One has to look at the tendencies now.

(1) One has to indicate the trend to re-evaluate the main results obtained by analytic (or positivist) philosophy. Disappointment in postmodernism with its unlimited relativism and sterile scepticism according to “Grand Narratives” leads to re-evaluation of the positivist heritage beginning from Comte and Spencer. V.S. Stepin’s book stresses the positivist impact for the advancement of scientific knowledge. Moreover, the positivist critique of the natural philosophy helped to develop philosophy of science that was devoted to solving the real methodological problems posed by the evolution of science. Hence, intention to demarcate science and metaphysics played positive role in justifying the new disciplines such as sociology.

So, in Russian philosophy of science positivism is criticized not for it was based on some idealisations of scientific practices since every brand of philosophy of science is engaged in such an activity. The main merit of positivism consisted in that it proposed and struggled for a certain Scientific Ideal. Hence the critical arguments against positivism consist in that its programme provided the picture of science that appeared to be too narrow. But it was the logical rigour of Russell’s, Wittgenstein’s and Carnap’s basic studies that made it possible to disclose the limitations of positivism consisting in inevitable theoretical laidedness of the “protokollsätze” of the observation, of accessive theoretic content that can not be reduced to the observations and in “theoretician’s dilemma”.

(2) One of the book’s main merits consists in detailed careful comparison of the results obtained by Russian and Western researchers in philosophy of science. The author thinks that the comparison leads to a conclusion that Russian philosophers of science could not only criticize their Western positivist and postpositivist counterparts, not only successfully assimilate their fruitful achievements but also were capable to produce some important new results as well.

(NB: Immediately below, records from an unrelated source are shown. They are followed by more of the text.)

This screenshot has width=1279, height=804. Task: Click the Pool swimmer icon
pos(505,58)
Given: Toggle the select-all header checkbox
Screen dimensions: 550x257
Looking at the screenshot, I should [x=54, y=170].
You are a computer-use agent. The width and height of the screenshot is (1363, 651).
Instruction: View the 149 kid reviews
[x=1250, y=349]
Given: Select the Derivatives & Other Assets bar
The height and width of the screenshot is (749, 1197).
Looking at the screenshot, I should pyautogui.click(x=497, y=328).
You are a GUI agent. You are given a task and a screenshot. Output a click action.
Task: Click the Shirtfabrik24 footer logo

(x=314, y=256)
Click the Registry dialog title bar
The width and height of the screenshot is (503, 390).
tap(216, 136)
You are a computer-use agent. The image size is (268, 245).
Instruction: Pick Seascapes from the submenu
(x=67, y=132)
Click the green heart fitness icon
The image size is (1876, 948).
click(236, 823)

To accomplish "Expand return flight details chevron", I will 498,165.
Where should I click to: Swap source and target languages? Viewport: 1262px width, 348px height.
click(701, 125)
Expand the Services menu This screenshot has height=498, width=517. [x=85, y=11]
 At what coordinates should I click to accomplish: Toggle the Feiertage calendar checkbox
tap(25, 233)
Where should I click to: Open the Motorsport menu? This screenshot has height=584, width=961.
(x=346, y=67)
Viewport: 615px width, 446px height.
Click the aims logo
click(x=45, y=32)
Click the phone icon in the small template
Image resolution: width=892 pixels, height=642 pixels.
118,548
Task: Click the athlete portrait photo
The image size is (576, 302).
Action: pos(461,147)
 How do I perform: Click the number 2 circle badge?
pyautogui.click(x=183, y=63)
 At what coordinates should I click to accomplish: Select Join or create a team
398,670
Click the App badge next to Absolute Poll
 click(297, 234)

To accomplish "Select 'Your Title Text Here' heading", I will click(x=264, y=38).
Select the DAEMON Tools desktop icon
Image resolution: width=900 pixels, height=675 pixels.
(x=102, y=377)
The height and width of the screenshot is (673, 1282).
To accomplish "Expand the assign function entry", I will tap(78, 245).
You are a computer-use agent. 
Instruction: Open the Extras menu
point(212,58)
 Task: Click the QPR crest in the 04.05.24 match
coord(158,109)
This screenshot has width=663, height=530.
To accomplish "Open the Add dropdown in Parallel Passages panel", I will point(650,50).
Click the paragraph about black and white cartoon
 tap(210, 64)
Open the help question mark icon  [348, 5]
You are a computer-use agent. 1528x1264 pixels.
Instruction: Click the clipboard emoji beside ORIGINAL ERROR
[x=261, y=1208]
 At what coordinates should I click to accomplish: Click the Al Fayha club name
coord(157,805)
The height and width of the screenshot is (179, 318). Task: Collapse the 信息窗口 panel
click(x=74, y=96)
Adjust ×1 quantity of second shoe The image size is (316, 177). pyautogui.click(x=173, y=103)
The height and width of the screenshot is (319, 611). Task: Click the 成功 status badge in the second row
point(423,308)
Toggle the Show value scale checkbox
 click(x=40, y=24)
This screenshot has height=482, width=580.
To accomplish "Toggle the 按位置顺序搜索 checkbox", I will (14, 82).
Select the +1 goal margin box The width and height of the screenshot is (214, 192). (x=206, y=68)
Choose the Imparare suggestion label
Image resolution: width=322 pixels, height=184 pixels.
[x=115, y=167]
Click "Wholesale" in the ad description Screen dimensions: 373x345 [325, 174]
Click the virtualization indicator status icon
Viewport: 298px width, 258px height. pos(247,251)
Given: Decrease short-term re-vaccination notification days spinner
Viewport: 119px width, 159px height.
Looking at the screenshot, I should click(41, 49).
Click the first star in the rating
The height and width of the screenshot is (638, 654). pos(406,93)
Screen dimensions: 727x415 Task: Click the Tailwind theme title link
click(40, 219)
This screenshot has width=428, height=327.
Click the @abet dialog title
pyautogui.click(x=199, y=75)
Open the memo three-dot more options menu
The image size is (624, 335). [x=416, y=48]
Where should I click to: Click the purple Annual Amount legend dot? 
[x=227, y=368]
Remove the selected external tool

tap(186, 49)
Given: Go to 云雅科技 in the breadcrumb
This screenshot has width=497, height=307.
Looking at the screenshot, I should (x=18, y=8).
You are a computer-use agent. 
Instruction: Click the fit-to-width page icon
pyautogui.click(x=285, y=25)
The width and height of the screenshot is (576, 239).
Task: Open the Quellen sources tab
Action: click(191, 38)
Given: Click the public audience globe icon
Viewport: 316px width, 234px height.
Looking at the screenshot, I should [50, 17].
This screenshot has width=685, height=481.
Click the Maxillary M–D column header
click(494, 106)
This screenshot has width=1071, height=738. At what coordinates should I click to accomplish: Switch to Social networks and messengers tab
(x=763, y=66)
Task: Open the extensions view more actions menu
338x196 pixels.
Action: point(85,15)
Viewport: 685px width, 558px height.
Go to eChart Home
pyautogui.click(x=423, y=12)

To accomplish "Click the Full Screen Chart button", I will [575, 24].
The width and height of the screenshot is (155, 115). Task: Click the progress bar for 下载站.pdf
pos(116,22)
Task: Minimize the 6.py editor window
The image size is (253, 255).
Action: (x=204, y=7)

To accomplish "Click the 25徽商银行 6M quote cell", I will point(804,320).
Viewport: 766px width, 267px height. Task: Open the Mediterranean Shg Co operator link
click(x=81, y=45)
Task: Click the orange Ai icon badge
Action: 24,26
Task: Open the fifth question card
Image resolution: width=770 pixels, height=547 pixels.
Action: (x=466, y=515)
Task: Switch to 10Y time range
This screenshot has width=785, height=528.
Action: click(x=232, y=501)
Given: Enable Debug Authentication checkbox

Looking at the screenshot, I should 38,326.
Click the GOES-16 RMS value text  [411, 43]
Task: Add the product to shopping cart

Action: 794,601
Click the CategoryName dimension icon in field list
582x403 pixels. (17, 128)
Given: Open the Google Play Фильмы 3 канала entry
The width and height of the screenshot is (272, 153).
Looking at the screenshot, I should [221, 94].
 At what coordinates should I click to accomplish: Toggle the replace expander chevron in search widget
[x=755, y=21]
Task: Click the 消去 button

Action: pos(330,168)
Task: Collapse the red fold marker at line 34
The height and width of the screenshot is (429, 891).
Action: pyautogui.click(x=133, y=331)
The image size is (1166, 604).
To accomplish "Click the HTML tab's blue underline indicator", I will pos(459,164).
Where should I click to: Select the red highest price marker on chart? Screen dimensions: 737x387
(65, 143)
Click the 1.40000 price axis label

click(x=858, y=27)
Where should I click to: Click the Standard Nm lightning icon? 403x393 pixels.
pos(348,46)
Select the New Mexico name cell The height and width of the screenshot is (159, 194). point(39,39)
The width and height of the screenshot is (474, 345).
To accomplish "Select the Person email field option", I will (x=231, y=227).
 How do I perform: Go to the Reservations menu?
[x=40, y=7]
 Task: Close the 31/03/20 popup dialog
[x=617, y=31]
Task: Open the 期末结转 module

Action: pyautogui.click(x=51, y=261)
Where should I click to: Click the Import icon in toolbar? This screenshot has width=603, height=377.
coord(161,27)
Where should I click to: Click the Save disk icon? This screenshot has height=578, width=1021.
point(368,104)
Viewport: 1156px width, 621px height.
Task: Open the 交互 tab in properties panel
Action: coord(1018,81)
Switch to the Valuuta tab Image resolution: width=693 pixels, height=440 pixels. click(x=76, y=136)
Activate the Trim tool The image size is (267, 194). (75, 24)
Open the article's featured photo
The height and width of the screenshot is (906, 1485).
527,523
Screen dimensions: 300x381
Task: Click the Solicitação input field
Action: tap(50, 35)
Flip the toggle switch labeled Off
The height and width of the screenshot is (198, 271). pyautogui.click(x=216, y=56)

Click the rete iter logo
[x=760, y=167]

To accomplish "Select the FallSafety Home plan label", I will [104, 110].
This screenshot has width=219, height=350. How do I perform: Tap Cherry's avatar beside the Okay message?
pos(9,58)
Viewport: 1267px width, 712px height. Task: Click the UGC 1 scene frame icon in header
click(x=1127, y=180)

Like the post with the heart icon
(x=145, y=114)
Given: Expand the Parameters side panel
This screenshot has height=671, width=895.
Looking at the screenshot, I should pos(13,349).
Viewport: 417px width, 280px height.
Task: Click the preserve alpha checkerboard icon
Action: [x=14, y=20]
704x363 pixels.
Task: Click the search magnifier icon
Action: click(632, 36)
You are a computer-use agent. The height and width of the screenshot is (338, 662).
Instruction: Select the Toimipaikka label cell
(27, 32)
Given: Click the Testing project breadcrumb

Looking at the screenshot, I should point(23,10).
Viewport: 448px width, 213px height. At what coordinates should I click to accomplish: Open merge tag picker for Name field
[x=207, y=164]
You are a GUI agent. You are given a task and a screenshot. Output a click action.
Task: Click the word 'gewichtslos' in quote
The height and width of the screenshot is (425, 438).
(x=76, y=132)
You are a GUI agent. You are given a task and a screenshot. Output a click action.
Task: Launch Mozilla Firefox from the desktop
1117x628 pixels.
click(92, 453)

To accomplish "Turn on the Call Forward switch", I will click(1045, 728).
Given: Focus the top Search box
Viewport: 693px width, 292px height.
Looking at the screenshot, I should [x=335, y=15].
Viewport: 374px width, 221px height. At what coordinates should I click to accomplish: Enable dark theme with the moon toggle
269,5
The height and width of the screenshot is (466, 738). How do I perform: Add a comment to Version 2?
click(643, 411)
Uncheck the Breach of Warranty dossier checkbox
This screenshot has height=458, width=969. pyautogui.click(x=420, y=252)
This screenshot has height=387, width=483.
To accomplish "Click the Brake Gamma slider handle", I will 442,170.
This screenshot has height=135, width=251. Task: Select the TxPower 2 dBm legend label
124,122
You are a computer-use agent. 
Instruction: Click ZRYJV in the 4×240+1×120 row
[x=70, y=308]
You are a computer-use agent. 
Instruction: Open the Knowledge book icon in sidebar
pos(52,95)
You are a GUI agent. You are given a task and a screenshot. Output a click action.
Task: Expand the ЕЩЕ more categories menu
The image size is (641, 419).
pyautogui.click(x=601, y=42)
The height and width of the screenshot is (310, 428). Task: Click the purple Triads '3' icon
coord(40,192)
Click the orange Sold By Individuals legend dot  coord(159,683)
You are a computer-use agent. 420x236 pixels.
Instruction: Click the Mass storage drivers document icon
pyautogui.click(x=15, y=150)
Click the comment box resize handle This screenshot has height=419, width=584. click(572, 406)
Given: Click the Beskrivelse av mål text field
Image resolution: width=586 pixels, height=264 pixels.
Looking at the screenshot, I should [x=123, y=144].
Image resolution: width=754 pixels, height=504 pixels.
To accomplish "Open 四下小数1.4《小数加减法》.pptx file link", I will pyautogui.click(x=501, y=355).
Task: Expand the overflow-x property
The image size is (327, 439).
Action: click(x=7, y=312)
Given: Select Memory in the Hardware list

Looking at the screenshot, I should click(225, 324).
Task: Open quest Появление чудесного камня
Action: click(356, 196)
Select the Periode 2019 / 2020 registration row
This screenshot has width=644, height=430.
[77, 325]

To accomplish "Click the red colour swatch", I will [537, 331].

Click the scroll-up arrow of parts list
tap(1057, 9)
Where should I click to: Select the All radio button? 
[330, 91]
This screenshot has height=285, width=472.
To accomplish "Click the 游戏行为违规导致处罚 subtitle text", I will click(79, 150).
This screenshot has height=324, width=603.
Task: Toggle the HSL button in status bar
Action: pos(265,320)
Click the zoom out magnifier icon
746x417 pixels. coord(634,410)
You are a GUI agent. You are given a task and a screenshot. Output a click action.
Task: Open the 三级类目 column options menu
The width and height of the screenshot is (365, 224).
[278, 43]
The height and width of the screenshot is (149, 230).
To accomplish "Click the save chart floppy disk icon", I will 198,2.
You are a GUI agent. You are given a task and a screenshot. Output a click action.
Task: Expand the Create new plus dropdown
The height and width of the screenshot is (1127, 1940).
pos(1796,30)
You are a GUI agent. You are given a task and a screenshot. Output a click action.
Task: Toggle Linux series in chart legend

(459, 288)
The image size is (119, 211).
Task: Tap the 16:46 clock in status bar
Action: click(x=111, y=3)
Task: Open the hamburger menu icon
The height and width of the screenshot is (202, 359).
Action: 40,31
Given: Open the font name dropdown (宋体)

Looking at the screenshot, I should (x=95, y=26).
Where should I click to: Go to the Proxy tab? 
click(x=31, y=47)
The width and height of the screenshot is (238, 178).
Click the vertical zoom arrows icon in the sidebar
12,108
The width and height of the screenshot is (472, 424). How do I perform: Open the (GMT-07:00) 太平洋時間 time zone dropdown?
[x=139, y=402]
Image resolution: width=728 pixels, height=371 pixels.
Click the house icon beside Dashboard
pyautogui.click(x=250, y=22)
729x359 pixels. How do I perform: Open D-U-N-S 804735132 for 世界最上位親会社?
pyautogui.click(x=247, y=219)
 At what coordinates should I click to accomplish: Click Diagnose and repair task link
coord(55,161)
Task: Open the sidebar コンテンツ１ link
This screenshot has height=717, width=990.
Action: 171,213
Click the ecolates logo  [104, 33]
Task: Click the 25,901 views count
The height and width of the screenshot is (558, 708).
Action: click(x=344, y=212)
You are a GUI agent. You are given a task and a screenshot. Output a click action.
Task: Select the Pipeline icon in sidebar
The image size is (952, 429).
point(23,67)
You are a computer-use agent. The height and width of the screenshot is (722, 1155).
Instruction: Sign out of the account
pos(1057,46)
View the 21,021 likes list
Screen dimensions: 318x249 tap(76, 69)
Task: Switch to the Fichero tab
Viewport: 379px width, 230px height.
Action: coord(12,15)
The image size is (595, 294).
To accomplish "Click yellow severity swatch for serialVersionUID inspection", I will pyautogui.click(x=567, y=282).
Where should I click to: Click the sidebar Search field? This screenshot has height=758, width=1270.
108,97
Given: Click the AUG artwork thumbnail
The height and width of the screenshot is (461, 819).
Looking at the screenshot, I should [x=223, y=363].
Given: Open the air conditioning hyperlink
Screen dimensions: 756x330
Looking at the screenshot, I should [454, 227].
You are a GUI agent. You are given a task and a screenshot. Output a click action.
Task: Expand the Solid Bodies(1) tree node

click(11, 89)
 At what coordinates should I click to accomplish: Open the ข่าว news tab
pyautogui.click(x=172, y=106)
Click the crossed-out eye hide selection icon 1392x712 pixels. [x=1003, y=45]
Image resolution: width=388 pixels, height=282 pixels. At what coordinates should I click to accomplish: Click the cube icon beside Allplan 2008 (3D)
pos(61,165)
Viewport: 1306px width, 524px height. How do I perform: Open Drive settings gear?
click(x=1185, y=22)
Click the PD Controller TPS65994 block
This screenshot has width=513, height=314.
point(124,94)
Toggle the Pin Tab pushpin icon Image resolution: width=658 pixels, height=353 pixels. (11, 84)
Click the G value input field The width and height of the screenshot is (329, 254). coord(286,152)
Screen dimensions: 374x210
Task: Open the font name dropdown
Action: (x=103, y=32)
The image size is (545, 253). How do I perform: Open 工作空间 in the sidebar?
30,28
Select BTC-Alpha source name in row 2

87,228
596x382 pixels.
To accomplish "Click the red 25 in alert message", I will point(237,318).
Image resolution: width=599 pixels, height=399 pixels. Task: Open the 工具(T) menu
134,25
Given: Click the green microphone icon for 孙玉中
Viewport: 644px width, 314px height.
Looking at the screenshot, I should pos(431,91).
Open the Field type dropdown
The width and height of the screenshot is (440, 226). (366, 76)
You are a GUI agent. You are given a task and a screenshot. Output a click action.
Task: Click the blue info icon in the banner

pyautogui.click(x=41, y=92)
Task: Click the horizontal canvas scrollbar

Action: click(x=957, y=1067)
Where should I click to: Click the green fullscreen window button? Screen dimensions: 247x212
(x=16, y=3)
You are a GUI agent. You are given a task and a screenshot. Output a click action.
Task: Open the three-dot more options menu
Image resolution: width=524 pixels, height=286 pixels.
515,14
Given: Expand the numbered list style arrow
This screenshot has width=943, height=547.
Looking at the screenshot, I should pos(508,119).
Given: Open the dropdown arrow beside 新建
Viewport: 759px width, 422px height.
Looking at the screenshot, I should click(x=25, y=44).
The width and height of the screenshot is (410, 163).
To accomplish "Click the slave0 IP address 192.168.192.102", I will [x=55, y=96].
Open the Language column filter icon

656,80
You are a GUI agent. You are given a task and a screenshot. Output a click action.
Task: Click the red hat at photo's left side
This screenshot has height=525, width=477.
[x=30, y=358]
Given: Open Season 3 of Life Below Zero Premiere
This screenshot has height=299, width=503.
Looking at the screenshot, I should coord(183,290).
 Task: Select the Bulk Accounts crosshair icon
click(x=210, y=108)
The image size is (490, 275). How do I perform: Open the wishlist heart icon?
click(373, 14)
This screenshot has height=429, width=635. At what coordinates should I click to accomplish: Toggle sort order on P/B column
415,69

The latter include the problems of interaction of science and philosophy, of structure of scientific knowledge, of logical analysis of theory deployment, “logic of discovery” and insufficiently scrutinized by the Westerner’s type of scientific revolutions connected with interdisciplinary paradigmatic “inoculations” without previous anomalies and crises.

Thus, V.S. Stepin’s book represents an outstanding achievement of Russian philosophy, sociology and history of science. In conclusion I want to make a critical remark. The book contains rational reconstruction of special relativity genesis. The reconstruction stresses an important role played in the theory creation by the so-called “principle of invariance” (Felix Klein, the “Erlangen programme”, etc.). On Stepin’s view, Einstein had accepted the principle due to his personal contacts with Dr. Joseph Winteller while he was attending a secondary school in Switzerland. It was Winteller who employed Saussur’s image of language as a wholeness, a safe and variative system and concentrated on the search of invariant entities in language.

When Einstein became engaged in the search of electrodynamics of moving bodies he had successfully applied Winteller’s ideas as a kind of basic principle, “the invariance principle” of special relativity.

One has to remember Einstein’s own dictum that “Dostojewski gives me more than Gauss”. However it seems to me that to make the reconstruction more reliable the author should find direct Einstein’s quotations of Winteller’s works.